Soluble epoxide hydrolase in mammals diminishes the body's ability to self-repair
In the 1980s, researchers at the University of California, Riverside, were looking for a way to control insects and found an enzyme—called JHEH—that, when inhibited, prevents caterpillars from becoming butterflies. This work led to the discovery of an equivalent enzyme in mammals, called soluble epoxide hydrolase or sEH.
After spending a few years at UC Davis, Alonso Guedes, DVM, MS, Ph.D., associate professor of Anesthesia and Pain Medicine in the Department of Veterinary Clinical Sciences, joined the University of Minnesota, where he is working to further understand how to use sEH to advance pain management in veterinary—and eventually human—medicine.
"We mammals have a similar enzyme," Guedes says. "However, most of us don't undergo metamorphosis," he adds with a smile. "We autoregulate and self-repair. And in mammals, the presence of this enzyme has the opposite effect—it diminishes the body's ability to self-repair. Inhibiting it actually allows our cells to do their work."
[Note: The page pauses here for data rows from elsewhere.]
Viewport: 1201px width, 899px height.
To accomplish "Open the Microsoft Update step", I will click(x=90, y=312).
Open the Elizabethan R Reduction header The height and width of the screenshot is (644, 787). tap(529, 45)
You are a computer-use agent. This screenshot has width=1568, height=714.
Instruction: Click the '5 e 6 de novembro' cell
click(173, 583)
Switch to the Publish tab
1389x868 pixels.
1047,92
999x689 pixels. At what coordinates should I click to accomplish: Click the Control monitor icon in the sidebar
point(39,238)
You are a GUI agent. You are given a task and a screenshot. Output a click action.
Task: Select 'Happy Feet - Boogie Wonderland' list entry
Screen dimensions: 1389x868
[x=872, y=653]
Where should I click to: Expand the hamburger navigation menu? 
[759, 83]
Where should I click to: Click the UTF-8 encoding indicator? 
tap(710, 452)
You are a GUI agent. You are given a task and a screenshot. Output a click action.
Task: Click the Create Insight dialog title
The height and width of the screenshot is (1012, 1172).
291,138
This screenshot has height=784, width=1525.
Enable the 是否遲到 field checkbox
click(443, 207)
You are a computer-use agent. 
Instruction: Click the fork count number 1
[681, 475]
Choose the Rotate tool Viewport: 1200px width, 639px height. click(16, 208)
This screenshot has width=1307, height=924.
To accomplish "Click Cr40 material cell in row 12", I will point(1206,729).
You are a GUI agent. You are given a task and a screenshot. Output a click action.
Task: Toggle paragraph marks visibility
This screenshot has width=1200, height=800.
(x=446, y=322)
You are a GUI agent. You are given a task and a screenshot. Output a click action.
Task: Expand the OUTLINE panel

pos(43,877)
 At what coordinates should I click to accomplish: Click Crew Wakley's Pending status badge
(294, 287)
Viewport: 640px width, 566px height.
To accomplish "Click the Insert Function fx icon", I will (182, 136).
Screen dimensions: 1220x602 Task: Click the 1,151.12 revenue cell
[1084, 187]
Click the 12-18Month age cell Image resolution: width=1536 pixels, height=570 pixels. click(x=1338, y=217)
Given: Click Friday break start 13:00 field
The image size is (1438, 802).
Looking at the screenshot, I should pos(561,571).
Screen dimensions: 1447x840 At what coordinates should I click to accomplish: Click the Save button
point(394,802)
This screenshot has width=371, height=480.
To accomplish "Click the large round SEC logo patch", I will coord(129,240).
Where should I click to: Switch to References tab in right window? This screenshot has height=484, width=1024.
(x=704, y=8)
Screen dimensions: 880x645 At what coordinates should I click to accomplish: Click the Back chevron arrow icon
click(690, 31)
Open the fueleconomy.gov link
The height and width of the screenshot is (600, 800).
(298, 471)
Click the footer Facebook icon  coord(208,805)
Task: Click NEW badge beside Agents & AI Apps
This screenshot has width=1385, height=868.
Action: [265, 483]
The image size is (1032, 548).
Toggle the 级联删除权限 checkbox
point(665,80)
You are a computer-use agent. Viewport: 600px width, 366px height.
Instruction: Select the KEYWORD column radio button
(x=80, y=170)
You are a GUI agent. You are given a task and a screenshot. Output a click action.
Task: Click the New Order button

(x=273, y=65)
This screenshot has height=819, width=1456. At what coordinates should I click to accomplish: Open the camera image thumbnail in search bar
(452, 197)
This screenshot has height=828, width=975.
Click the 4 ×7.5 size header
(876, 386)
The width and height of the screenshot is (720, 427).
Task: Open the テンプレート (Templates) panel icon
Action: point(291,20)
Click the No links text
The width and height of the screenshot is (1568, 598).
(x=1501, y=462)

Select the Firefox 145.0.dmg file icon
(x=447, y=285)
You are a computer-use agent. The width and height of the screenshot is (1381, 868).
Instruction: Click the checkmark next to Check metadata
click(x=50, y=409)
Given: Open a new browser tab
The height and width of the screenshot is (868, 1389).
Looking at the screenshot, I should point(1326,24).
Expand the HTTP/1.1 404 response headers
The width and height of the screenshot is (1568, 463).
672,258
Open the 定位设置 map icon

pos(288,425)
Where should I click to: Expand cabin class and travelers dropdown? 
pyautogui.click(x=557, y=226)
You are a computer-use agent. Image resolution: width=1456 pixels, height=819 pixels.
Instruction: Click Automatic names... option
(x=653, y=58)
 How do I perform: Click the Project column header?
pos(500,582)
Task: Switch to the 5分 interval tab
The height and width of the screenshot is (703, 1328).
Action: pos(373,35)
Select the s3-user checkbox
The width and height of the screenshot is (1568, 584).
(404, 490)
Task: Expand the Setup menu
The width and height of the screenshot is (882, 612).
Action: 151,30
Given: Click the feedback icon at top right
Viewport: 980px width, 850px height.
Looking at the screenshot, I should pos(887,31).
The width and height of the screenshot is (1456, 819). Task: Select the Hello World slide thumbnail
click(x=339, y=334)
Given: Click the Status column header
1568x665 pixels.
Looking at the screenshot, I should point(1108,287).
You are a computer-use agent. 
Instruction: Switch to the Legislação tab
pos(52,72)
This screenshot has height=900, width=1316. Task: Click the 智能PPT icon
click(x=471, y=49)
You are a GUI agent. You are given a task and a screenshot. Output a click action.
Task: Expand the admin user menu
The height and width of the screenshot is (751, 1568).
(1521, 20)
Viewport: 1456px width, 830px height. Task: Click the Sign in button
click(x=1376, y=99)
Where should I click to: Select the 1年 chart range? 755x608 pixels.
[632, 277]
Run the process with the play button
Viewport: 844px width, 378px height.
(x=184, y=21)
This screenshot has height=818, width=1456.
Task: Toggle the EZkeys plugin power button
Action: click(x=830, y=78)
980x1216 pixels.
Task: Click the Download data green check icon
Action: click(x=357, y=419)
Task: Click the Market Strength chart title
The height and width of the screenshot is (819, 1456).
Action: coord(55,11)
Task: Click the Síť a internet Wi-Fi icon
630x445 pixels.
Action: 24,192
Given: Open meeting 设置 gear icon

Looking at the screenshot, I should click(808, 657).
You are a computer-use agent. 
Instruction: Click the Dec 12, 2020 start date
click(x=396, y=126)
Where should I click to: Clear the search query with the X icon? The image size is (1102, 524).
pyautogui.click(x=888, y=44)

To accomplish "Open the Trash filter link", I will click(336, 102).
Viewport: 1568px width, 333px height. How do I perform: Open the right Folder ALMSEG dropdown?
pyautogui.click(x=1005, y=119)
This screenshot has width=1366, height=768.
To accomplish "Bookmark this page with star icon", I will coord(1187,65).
Guedes and his team are working to understand how blocking this enzyme can help improve mammal health, starting with horses suffering from laminitis—a severely painful disease in the hoof that makes horses (and other hoofed animals such as sheep, goats, and cattle) unable to walk, develop, or behave normally. Most horses with laminitis do not respond well to current pain medications and treatments, and euthanasia is currently the primary outcome for severe cases.
"A horse's hoof is like a human nail, except they stand on it all day long," says Guedes. "The hoof wall is attached to the bone by a very tough tissue that interconnects like a zipper, which is called the digital laminae. Certain proteins hold the digital laminae together, and when there is inflammation, such as with laminitis, those proteins break down and the hoof's connection to the bone breaks apart."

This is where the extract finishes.